Ga Ram Kim et al. Ultrasound Q. 2016 Jun.

Abstract

The recurrence rates of benign phyllodes tumors diagnosed through surgery and ultrasound-guided vacuum-assisted excision (US-VAE) were evaluated. A total of 146 benign phyllodes tumors diagnosed by surgery (n = 126) or US-VAE (n = 20) in 144 patients who had further follow-up after surgery or US-VAE were included (median follow-up period, 32.3 months; range, 6.7-142.5 months). Comparisons of recurrence rate, interval to recurrence, patient age, initial tumor size, Breast Imaging Reporting and Data System category, or follow-up interval were performed between the surgery and VAE groups and between groups with and without recurrence.
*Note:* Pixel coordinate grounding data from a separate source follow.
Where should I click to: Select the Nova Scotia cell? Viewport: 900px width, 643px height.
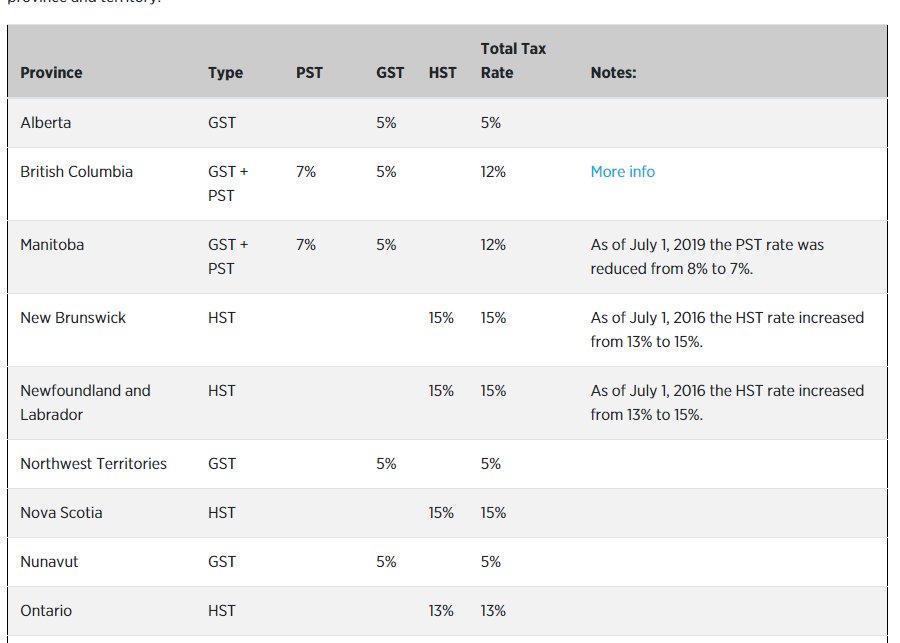pyautogui.click(x=61, y=512)
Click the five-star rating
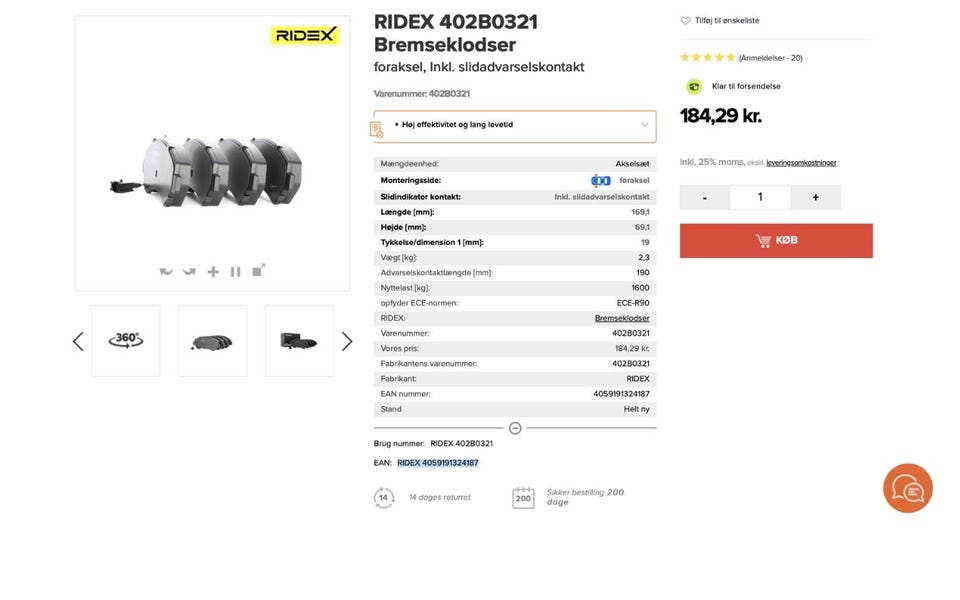Viewport: 960px width, 600px height. click(707, 58)
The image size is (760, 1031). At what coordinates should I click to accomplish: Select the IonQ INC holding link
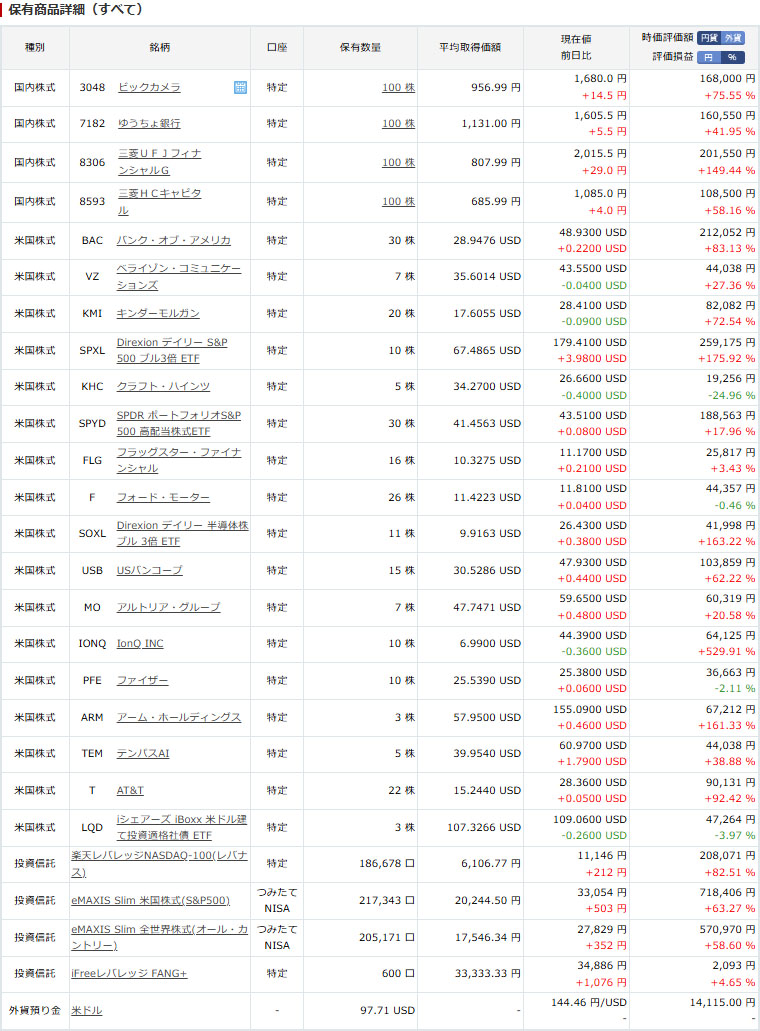coord(140,643)
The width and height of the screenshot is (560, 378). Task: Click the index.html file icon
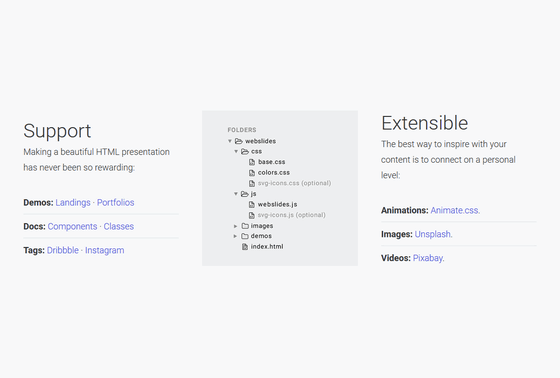pyautogui.click(x=245, y=247)
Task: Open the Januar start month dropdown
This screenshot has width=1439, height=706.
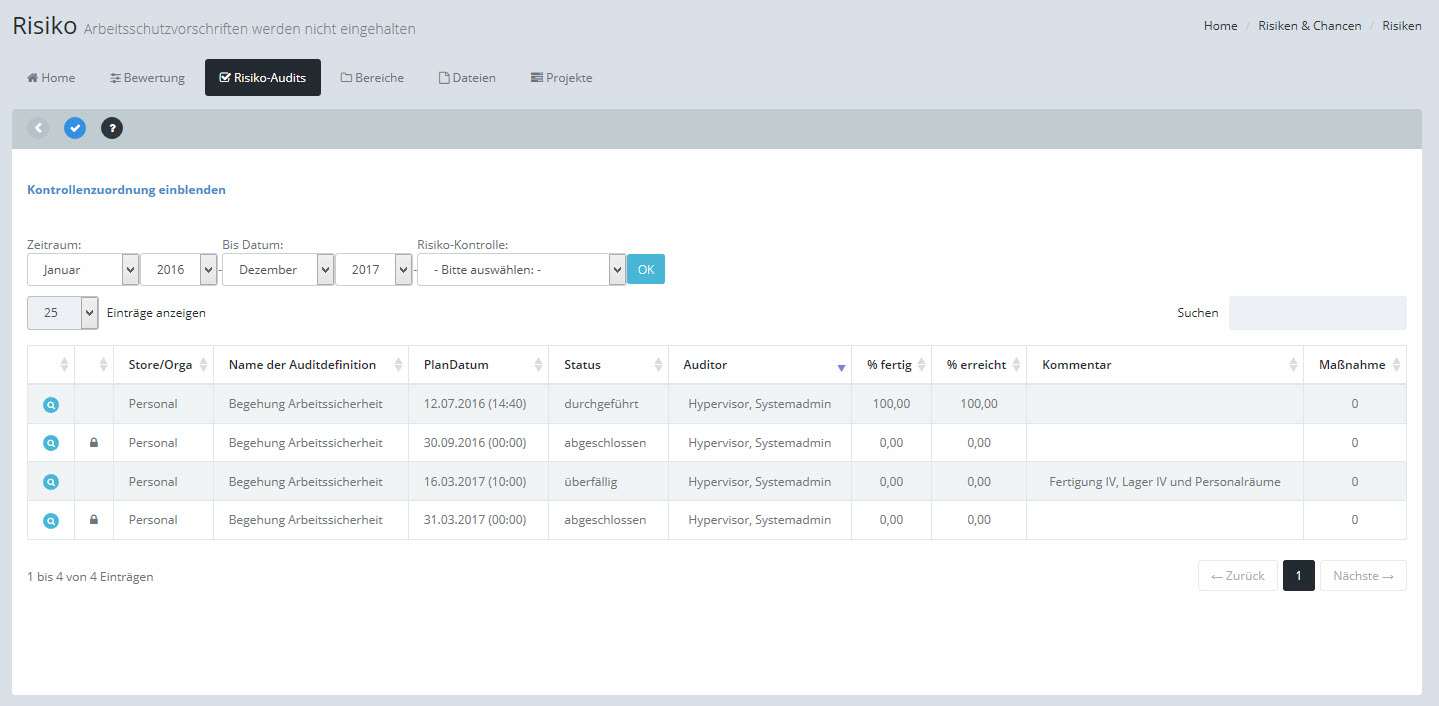Action: point(83,270)
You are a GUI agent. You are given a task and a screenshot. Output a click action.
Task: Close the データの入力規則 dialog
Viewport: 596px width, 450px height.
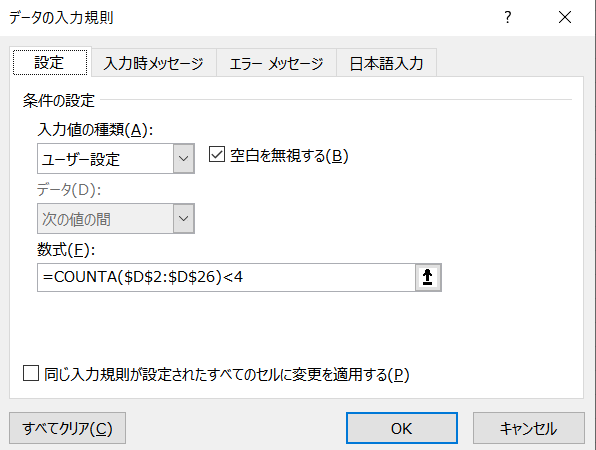point(565,17)

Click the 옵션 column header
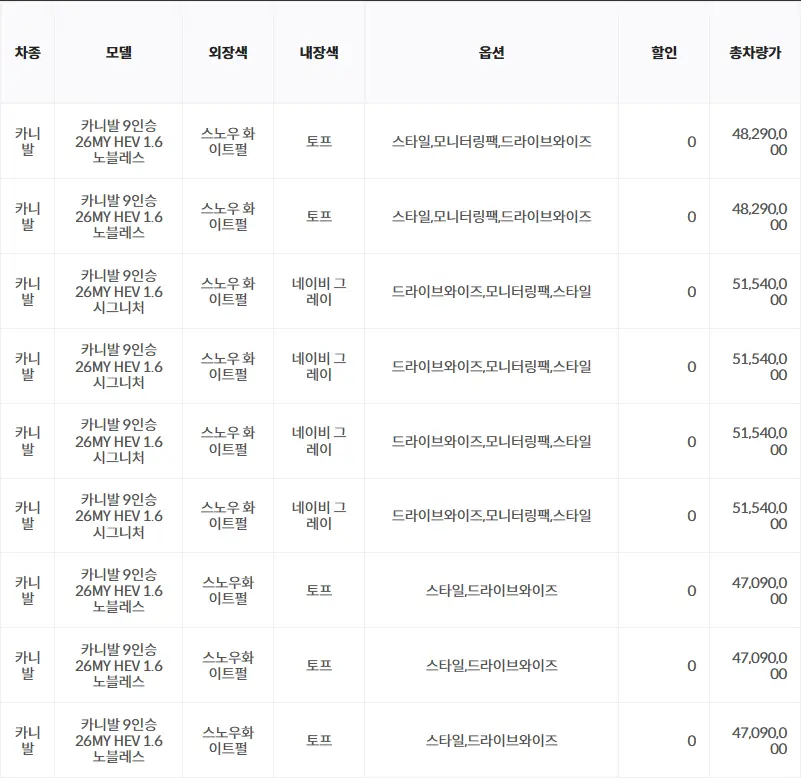pos(491,53)
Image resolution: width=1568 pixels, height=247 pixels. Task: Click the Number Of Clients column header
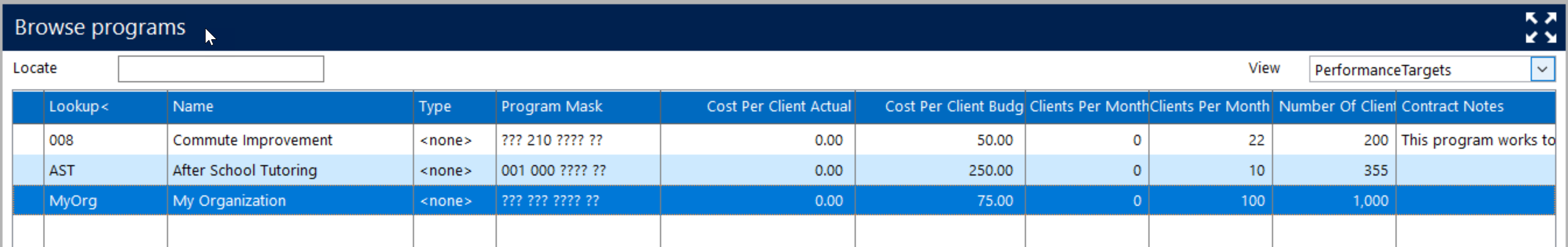(x=1333, y=106)
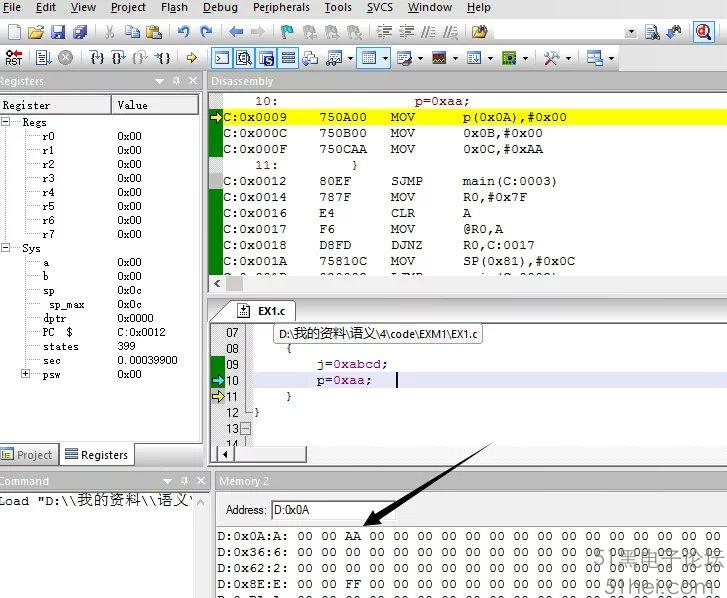Close the Registers panel
Viewport: 727px width, 598px height.
(x=193, y=81)
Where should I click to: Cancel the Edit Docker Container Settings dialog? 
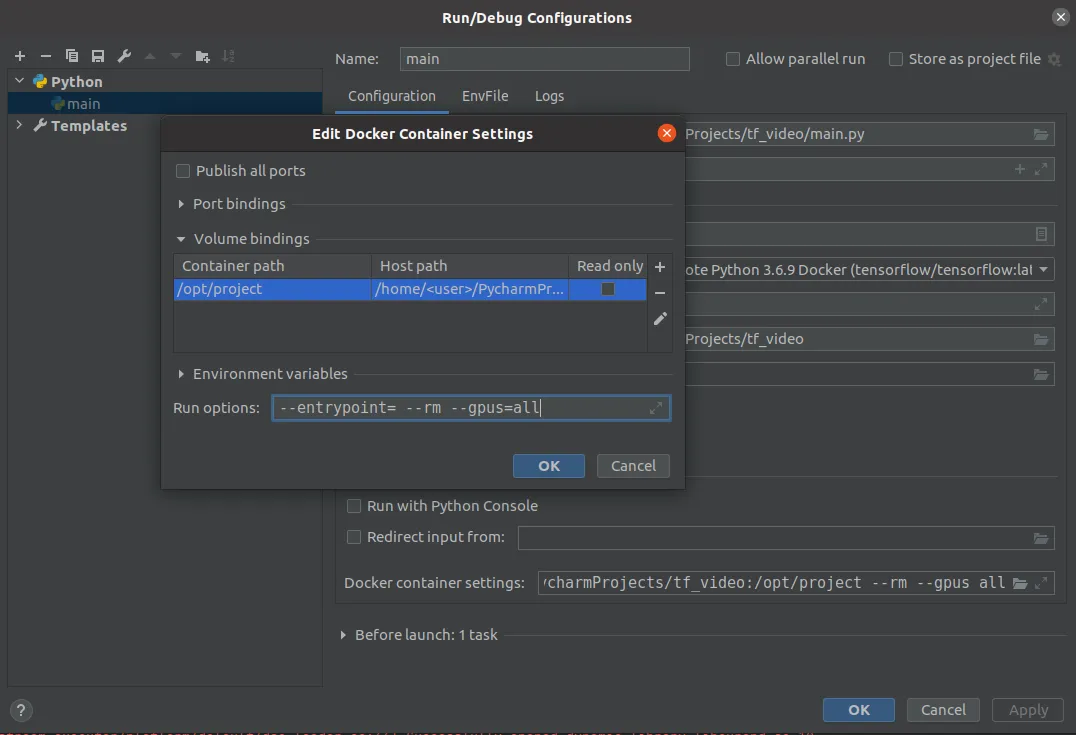[633, 466]
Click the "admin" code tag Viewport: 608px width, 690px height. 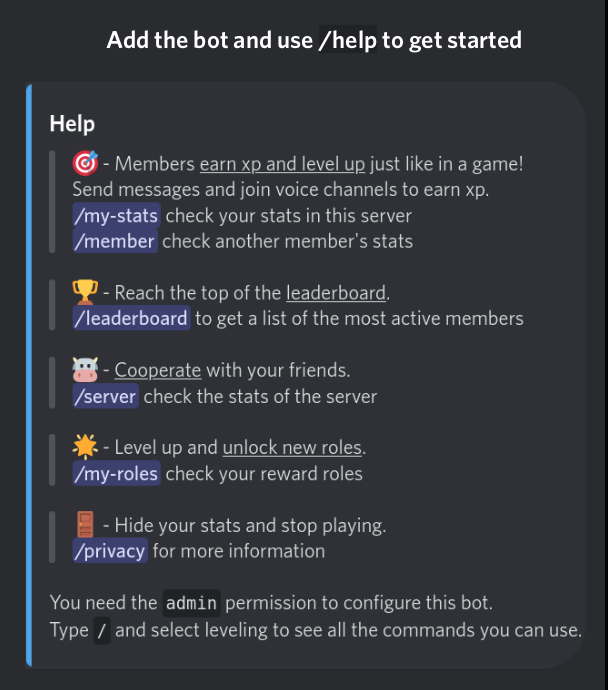click(x=191, y=603)
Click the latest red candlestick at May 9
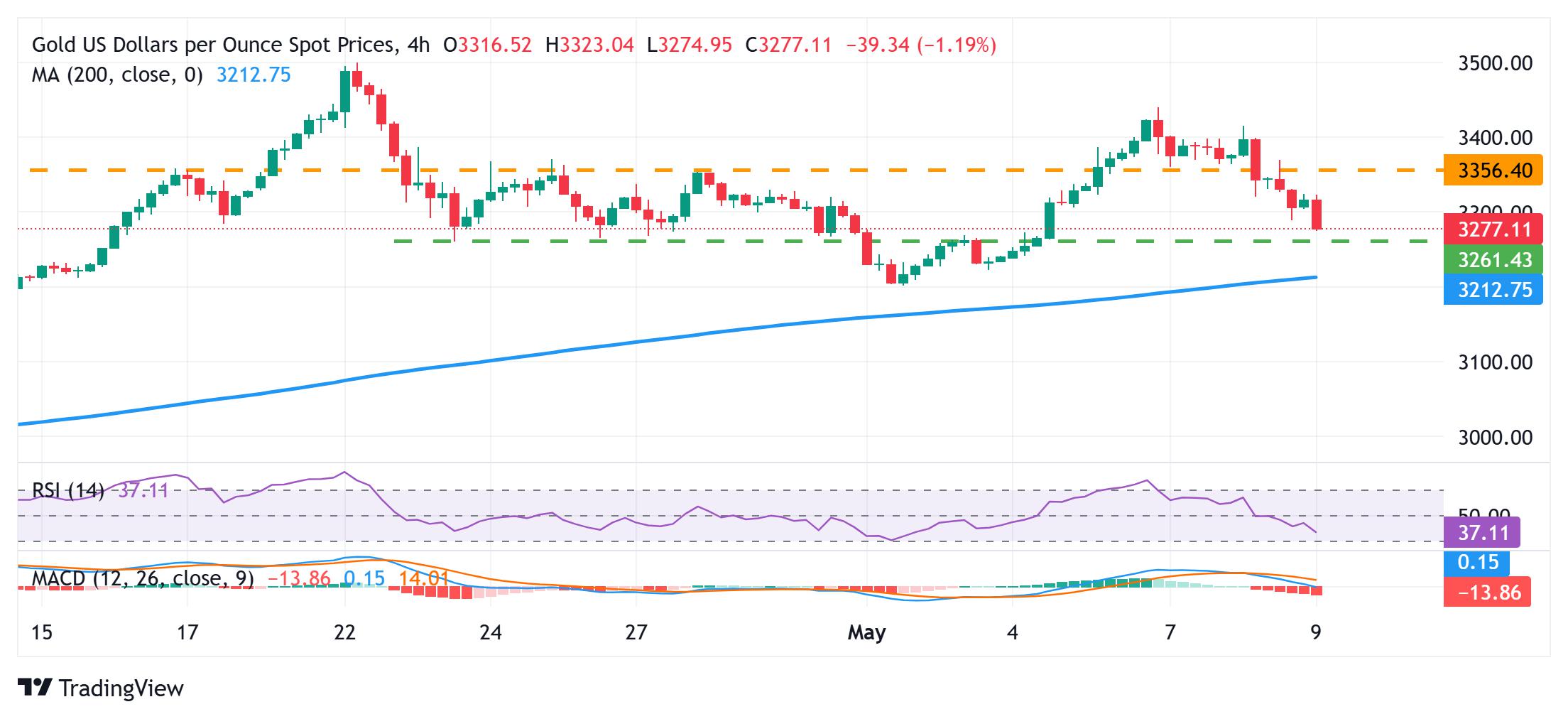This screenshot has width=1568, height=719. pos(1317,213)
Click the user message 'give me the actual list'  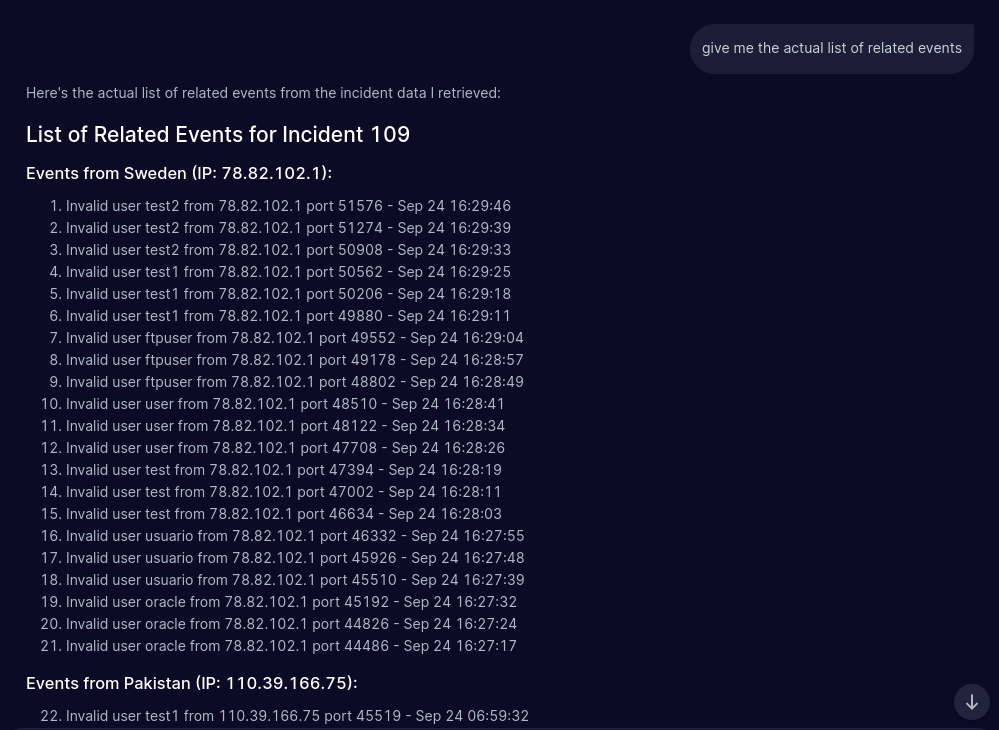coord(831,48)
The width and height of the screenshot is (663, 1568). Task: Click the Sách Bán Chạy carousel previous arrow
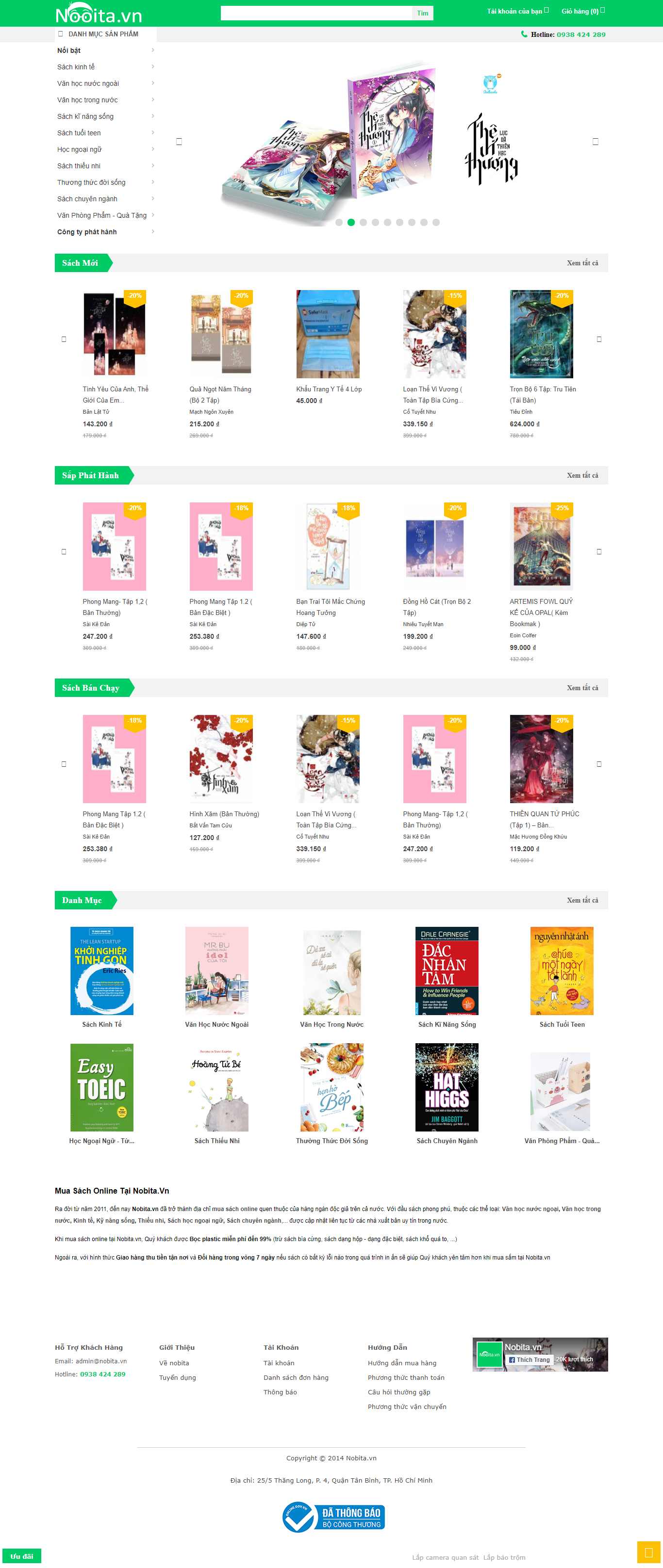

Three cases (2.1%, 3/146) had recurrence and all were in the surgery group (2.4%, 3/126). The surgery group demonstrated larger size than the VAE group (median, 25 vs 16 mm; P < 0.001). The median age of women in the surgery group was older than those in the VAE group (39 vs 33 years, P = 0.509). The median age of women with recurrence (n = 3) was older than those without recurrence (n = 143, 49 vs 38 years, P = 0.023). In conclusion, when benign phyllodes tumor is unexpectedly diagnosed at US-VAE, if there is no residual lesion at US, clinical follow-up rather than further surgery might be recommended.